▶ _Exercise goal_
Please change every "computer-use agent" to "screen-control agent" and write out all the rows below again, leaving everything else as it is.

******

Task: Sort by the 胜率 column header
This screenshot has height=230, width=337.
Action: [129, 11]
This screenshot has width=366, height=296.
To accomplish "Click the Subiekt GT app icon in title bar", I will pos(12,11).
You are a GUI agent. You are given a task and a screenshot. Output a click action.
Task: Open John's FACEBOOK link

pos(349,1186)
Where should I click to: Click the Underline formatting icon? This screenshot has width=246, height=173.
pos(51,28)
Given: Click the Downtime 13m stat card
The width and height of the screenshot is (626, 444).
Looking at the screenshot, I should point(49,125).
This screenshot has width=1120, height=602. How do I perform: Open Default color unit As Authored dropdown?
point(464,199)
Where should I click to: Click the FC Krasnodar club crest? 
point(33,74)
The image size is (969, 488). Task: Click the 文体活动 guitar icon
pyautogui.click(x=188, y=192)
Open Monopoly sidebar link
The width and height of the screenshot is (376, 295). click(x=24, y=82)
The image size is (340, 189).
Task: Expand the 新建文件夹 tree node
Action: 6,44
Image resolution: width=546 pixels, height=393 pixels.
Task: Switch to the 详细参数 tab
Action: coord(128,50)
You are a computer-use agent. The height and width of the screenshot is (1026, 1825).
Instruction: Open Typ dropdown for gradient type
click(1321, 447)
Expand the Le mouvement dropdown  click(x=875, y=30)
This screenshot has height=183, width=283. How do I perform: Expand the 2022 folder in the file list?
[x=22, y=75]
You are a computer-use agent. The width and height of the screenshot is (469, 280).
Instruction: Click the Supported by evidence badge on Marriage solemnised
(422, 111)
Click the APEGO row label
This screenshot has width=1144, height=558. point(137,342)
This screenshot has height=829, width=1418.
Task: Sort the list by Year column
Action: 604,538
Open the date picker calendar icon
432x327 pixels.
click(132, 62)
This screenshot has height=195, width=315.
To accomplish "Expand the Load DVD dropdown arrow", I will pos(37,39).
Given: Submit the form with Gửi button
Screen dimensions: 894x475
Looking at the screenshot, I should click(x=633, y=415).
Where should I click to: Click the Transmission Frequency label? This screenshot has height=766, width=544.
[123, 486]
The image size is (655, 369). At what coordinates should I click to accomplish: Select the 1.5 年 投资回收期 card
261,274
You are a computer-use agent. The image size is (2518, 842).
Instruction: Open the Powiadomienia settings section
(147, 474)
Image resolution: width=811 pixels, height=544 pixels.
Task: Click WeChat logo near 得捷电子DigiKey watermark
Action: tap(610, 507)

******

▶ _Correct result_
Task: Sort by the 胜率 column header
This screenshot has height=230, width=337.
Action: [129, 11]
This screenshot has width=366, height=296.
To accomplish "Click the Subiekt GT app icon in title bar", I will pos(12,11).
You are a GUI agent. You are given a task and a screenshot. Output a click action.
Task: Open John's FACEBOOK link

pos(349,1186)
Where should I click to: Click the Underline formatting icon? This screenshot has width=246, height=173.
pos(51,28)
Given: Click the Downtime 13m stat card
The width and height of the screenshot is (626, 444).
Looking at the screenshot, I should point(49,125).
This screenshot has width=1120, height=602. How do I perform: Open Default color unit As Authored dropdown?
point(464,199)
Where should I click to: Click the FC Krasnodar club crest? 
point(33,74)
The image size is (969, 488). Task: Click the 文体活动 guitar icon
pyautogui.click(x=188, y=192)
Open Monopoly sidebar link
The width and height of the screenshot is (376, 295). click(x=24, y=82)
The image size is (340, 189).
Task: Expand the 新建文件夹 tree node
Action: 6,44
Image resolution: width=546 pixels, height=393 pixels.
Task: Switch to the 详细参数 tab
Action: coord(128,50)
You are a screen-control agent. The height and width of the screenshot is (1026, 1825).
Instruction: Open Typ dropdown for gradient type
click(1321, 447)
Expand the Le mouvement dropdown  click(x=875, y=30)
This screenshot has height=183, width=283. How do I perform: Expand the 2022 folder in the file list?
[x=22, y=75]
You are a screen-control agent. The width and height of the screenshot is (469, 280).
Instruction: Click the Supported by evidence badge on Marriage solemnised
(422, 111)
Click the APEGO row label
This screenshot has width=1144, height=558. point(137,342)
This screenshot has height=829, width=1418.
Task: Sort the list by Year column
Action: 604,538
Open the date picker calendar icon
432x327 pixels.
click(132, 62)
This screenshot has height=195, width=315.
To accomplish "Expand the Load DVD dropdown arrow", I will pos(37,39).
Given: Submit the form with Gửi button
Screen dimensions: 894x475
Looking at the screenshot, I should click(x=633, y=415).
Where should I click to: Click the Transmission Frequency label? This screenshot has height=766, width=544.
[123, 486]
The image size is (655, 369). At what coordinates should I click to accomplish: Select the 1.5 年 投资回收期 card
261,274
You are a screen-control agent. The image size is (2518, 842).
Instruction: Open the Powiadomienia settings section
(147, 474)
Image resolution: width=811 pixels, height=544 pixels.
Task: Click WeChat logo near 得捷电子DigiKey watermark
Action: tap(610, 507)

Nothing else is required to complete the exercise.